Although Chateau Montelena is a New World wine, it's made in the Old World Burgundian style. This means it typically pairs well with richer fish dishes, some pork, chicken, and foods in a cream or mushroom sauce.
1973 was a pivotal vintage for Chateau Montelena, and was one of the wines that ultimately put Napa Valley on the wine map. The famous 1976 Judgment of Paris tasting resulted in a huge upset when the 1973 Chardonnay from Chateau Montelena was selected over any of the white Burgundies from France. A bottle of that vintage is on display in the Smithsonian National Museum of American History. The story might even sound familiar if you watch wine movies as the movie "Bottle Shock" was about the entire event and how the wine industry changed in America.
The Prisoner is an iconic Napa Valley red blend that has become very popular since its initial release in 2003. It has earned a number of accolades, including 92 points from Wine Advocate and 91 points from Wine Spectator for the 2013 vintage.
This beautiful blend was inspired by the "mixed blacks" first made by Italian immigrants who originally settled in the Napa Valley, and the grapes come from 80 vineyards around the Napa Valley. It utilizes a somewhat surprising blend of Zinfandel grapes with Cabernet Sauvignon, Syrah, Petite Syrah, and Charbono.

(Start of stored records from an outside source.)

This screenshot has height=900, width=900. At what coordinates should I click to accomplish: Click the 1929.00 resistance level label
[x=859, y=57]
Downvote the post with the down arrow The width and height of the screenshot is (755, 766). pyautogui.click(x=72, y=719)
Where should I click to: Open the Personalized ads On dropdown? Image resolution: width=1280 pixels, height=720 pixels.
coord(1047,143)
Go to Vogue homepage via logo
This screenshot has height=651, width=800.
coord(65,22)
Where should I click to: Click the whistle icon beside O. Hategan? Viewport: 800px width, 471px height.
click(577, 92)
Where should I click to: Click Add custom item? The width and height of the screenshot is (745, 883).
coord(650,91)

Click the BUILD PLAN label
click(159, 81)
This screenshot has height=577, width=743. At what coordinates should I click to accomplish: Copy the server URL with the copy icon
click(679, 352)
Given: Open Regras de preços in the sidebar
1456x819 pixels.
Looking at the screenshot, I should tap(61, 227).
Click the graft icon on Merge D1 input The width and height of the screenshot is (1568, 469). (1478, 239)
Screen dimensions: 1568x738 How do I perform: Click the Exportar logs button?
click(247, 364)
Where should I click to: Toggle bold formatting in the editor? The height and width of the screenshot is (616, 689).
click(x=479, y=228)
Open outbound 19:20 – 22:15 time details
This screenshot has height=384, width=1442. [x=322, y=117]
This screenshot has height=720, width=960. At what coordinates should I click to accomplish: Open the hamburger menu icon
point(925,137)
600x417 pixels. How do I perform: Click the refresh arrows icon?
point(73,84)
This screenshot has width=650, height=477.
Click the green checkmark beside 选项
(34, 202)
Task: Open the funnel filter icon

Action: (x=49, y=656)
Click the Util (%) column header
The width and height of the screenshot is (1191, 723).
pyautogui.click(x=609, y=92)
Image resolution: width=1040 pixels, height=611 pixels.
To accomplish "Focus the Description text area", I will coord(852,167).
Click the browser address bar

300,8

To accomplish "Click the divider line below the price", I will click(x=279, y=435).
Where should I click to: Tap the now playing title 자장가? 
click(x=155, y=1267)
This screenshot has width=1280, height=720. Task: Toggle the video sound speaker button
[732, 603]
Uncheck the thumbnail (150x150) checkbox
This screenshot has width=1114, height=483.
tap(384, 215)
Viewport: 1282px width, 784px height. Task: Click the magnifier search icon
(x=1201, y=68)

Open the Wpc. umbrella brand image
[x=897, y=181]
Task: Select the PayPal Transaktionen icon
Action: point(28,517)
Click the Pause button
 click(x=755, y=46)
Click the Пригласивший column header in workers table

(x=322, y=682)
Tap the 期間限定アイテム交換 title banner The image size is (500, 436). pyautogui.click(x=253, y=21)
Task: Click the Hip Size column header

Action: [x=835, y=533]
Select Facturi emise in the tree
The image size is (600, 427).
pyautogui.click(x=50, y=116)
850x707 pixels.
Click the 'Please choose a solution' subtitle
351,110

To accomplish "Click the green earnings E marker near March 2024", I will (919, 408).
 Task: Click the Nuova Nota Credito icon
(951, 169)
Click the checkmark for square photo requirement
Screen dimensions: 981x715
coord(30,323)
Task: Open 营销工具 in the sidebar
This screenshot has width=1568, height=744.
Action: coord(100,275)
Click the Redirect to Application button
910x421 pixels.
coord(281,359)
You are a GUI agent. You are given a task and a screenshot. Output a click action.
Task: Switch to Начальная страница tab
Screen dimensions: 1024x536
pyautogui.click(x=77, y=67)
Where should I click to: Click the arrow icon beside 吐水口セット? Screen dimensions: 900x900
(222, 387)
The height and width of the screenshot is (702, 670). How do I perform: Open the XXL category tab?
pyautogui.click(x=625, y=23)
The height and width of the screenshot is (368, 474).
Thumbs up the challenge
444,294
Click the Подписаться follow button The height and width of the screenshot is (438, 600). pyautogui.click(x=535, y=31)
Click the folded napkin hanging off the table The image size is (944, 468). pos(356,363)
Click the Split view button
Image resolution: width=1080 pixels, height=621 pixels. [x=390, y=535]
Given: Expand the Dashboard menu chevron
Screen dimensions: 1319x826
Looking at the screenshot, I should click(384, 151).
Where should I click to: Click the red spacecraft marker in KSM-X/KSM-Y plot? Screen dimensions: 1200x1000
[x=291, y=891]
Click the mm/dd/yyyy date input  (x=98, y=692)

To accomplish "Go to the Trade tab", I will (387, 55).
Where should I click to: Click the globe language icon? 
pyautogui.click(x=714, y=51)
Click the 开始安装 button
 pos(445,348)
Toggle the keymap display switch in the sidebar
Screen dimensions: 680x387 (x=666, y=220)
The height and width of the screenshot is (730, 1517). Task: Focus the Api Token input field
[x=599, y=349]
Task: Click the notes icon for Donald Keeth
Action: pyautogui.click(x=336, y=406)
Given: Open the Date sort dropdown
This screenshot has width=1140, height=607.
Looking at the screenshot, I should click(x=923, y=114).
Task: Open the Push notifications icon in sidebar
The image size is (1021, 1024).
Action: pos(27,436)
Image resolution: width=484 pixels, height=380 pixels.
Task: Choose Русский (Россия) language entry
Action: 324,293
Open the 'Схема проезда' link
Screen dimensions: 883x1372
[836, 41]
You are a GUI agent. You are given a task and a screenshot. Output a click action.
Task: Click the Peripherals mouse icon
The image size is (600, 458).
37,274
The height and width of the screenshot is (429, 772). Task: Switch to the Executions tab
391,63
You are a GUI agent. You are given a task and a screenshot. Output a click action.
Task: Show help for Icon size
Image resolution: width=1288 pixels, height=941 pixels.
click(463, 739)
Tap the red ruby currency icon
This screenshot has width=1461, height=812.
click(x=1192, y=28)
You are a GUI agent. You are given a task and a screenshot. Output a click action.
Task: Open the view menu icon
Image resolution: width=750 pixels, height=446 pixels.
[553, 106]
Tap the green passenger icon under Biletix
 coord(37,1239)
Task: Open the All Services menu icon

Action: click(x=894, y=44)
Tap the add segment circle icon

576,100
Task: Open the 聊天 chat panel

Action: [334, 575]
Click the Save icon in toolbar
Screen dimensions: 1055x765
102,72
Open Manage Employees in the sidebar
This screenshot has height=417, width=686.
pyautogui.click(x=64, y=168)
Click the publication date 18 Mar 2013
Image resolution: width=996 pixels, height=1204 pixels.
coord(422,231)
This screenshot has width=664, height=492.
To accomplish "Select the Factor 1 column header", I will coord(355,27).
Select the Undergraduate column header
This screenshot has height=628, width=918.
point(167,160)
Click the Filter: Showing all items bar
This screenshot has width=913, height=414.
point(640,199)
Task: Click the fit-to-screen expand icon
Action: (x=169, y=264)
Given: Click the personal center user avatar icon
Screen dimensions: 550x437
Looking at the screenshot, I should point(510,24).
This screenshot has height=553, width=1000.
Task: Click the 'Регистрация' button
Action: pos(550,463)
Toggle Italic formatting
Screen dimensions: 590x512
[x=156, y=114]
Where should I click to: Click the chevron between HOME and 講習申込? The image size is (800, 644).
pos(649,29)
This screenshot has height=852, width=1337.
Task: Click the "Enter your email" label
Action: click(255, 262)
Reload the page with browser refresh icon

On the nose, you'll find aromas of Bing cherry, dark chocolate, clove, and roasted figs. On the palate, look for ripe raspberry, boysenberry, pomegranate, and a vanilla finish. It's a heavy wine so it may overpower some dishes, so just don't overthink this one. Enjoy it with grilled burgers and other smoked meats. You can also pair it with chocolate and dark chocolate desserts as well as hard cheeses. The Prisoner ($47) is readily available at various stores, including directly online from the company itself.
Tips for Choosing a Wine for a Host/Hostess Gift
If you're buying wine with the assumption it might be opened during the dinner or party you are attending, feel free to ask what the menu might be or what would pair well. White wines are usually easily paired with finger foods and many cheese plates, along with seafood and chicken main courses. Reds like Shiraz, Malbec, and a blend will pair with most main courses, especially those with meat.
If you're buying wine for a gift with the assumption it will be opened by the host/hostess later, or they tend to be big oenophiles, go for the special wines like the Chateau Montelena or the d'Arenberg Dead Arm Shiraz so they can enjoy it without having to share it amongst a big group of people where they may only get a few sips of the wine.
Want to surprise your host or hostess and not tip them off that you're buying wine? Check their social media accounts, especially Instagram and/or Facebook. You can likely get an idea of what they like and what types of food they enjoy if you don't know them very well.
Don't Overthink Your Choice
Most importantly, when it comes to making the final decision, don't overthink it. Almost all hosts/hostesses would be thrilled to get any gift of wine!